In Hurrian society birthright was not so much the matter of being the firstborn as of paternal decree. Such decrees were binding above all others when handed down in the form of a deathbed declaration introduced by the following formula: “Behold now, I am old.” This situation helps to illuminate Genesis 27, the chapter that tells of Jacob stealing the family blessing.
The obscure teraphim are also explained in Nuzian law. We now know that the teraphim were small household deities. Possession of them implied headship of family. In the case of a married daughter, they assured her husband the right to her father’s property. Laban had sons of his own when Jacob left for Canaan. They alone had the right to their father’s gods. The theft of these important household idols by Rachel was a notorious offense (Gen. 31:193035). She aimed at nothing less than to preserve for her husband the chief title to Laban’s estate.
The texts from Arrapkha and Nuzi have at last supplied details for explaining these difficult customs. In special circumstances the property could pass to a daughter’s husband, but only if the father had handed over his household gods to his son-in-law as a formal token that the arrangement had proper sanction.
Another custom illuminated is that found in Genesis 12:10–2020:2–626:1–11, where the wife of a patriarch is introduced as his sister with no apparent worthy reason.
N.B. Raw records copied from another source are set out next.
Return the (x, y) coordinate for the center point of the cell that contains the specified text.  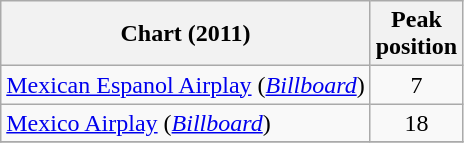
18 (416, 123)
Chart (2011) (186, 34)
Mexican Espanol Airplay (Billboard) (186, 85)
7 (416, 85)
Peakposition (416, 34)
Mexico Airplay (Billboard) (186, 123)
Identify which cell holds the provided text, then report its (X, Y) central coordinate. 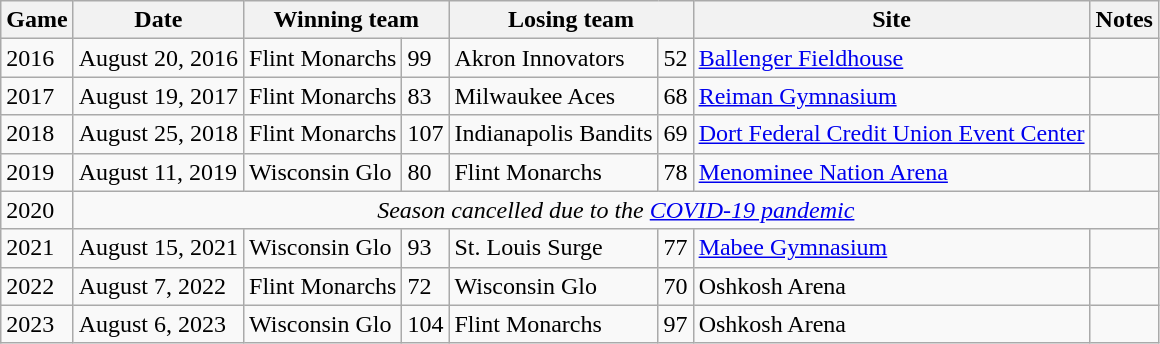
52 (676, 58)
August 11, 2019 (158, 172)
80 (426, 172)
2022 (37, 286)
Menominee Nation Arena (892, 172)
Akron Innovators (554, 58)
107 (426, 134)
72 (426, 286)
70 (676, 286)
August 19, 2017 (158, 96)
104 (426, 324)
83 (426, 96)
August 20, 2016 (158, 58)
2019 (37, 172)
2016 (37, 58)
Reiman Gymnasium (892, 96)
77 (676, 248)
2018 (37, 134)
Losing team (571, 20)
August 6, 2023 (158, 324)
2023 (37, 324)
69 (676, 134)
2021 (37, 248)
August 15, 2021 (158, 248)
Mabee Gymnasium (892, 248)
97 (676, 324)
Game (37, 20)
Dort Federal Credit Union Event Center (892, 134)
68 (676, 96)
Season cancelled due to the COVID-19 pandemic (616, 210)
Notes (1124, 20)
Ballenger Fieldhouse (892, 58)
99 (426, 58)
Milwaukee Aces (554, 96)
Date (158, 20)
2020 (37, 210)
Winning team (346, 20)
2017 (37, 96)
August 7, 2022 (158, 286)
Site (892, 20)
78 (676, 172)
93 (426, 248)
August 25, 2018 (158, 134)
Indianapolis Bandits (554, 134)
St. Louis Surge (554, 248)
Return [X, Y] of the center of cell containing provided text 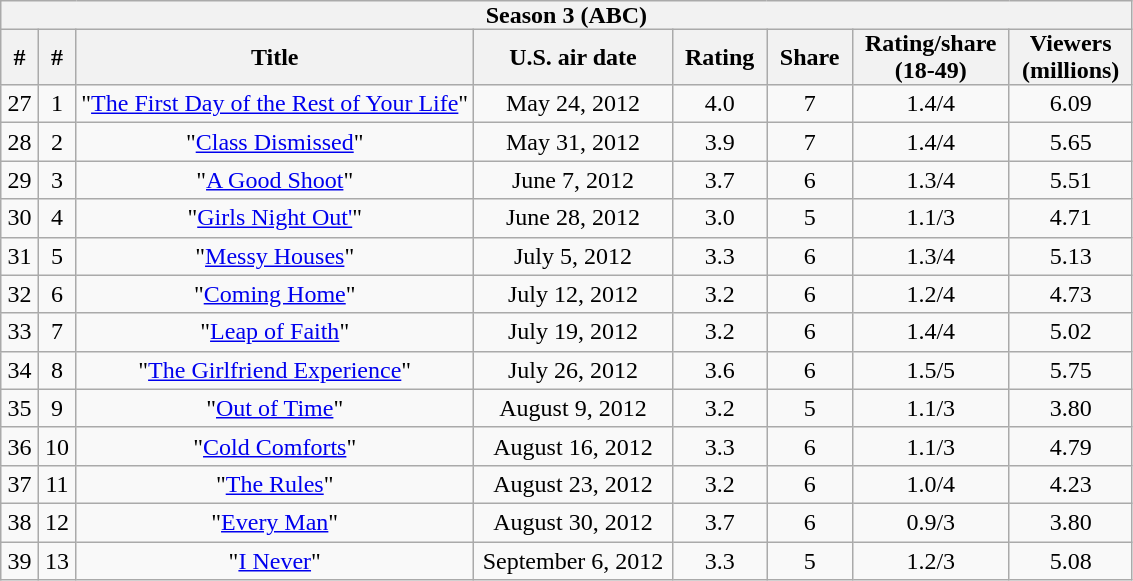
May 31, 2012 [574, 142]
29 [20, 180]
"The Rules" [275, 484]
August 23, 2012 [574, 484]
38 [20, 522]
11 [57, 484]
5.75 [1070, 370]
July 12, 2012 [574, 294]
Rating [720, 57]
August 16, 2012 [574, 446]
1 [57, 104]
"Coming Home" [275, 294]
5.02 [1070, 332]
33 [20, 332]
Share [810, 57]
5.65 [1070, 142]
"Class Dismissed" [275, 142]
6.09 [1070, 104]
Viewers(millions) [1070, 57]
Season 3 (ABC) [566, 15]
"The First Day of the Rest of Your Life" [275, 104]
1.5/5 [930, 370]
July 19, 2012 [574, 332]
May 24, 2012 [574, 104]
August 9, 2012 [574, 408]
9 [57, 408]
3.0 [720, 218]
0.9/3 [930, 522]
"Out of Time" [275, 408]
"I Never" [275, 561]
"Girls Night Out'" [275, 218]
"Messy Houses" [275, 256]
4.0 [720, 104]
1.2/4 [930, 294]
"Every Man" [275, 522]
5.08 [1070, 561]
"The Girlfriend Experience" [275, 370]
September 6, 2012 [574, 561]
12 [57, 522]
27 [20, 104]
31 [20, 256]
36 [20, 446]
13 [57, 561]
4.79 [1070, 446]
Rating/share(18-49) [930, 57]
3 [57, 180]
Title [275, 57]
"A Good Shoot" [275, 180]
5.13 [1070, 256]
4.73 [1070, 294]
August 30, 2012 [574, 522]
30 [20, 218]
U.S. air date [574, 57]
1.0/4 [930, 484]
3.6 [720, 370]
35 [20, 408]
34 [20, 370]
1.2/3 [930, 561]
"Leap of Faith" [275, 332]
32 [20, 294]
8 [57, 370]
4 [57, 218]
June 7, 2012 [574, 180]
28 [20, 142]
4.71 [1070, 218]
June 28, 2012 [574, 218]
2 [57, 142]
5.51 [1070, 180]
July 26, 2012 [574, 370]
July 5, 2012 [574, 256]
"Cold Comforts" [275, 446]
10 [57, 446]
3.9 [720, 142]
4.23 [1070, 484]
37 [20, 484]
39 [20, 561]
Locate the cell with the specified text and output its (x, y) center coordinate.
The texts from Nuzi, however, show that among the Hurrians marriage bonds were most solemn, and the wife had legally, although not necessarily through ties of blood, the simultaneous status of sister, so that the terms “sister” and “wife” could be interchangeable in an official use under certain circumstances. Thus, in resorting to the wife-sister relationship, both Abraham and Isaac were availing themselves of the strongest safeguards the law, as it existed then, could afford them.
Critical Value

Discoveries such as those at Nuzi and Arrapkha are forcing higher critics to abandon many radical and untenable theories. For example, not long ago it was customary for critics to view the patriarchal stories as retrojections from a much later period and not as authentic stories from the Mosaic age, namely, the 15th century b.c. But now the question rises, How could such authentic local color be retrojected from a later age? The Nuzi tablets have done a great service to students of early Bible history in not only attesting the influence of social customs in the patriarchal age and in the same portion of Mesopotamia from which the patriarchs come but also have demonstrated these narratives are authentic to their time. Such discoveries add greatly to our historical background and enable us in our modern day to reveal them in their genuine local color and historical setting.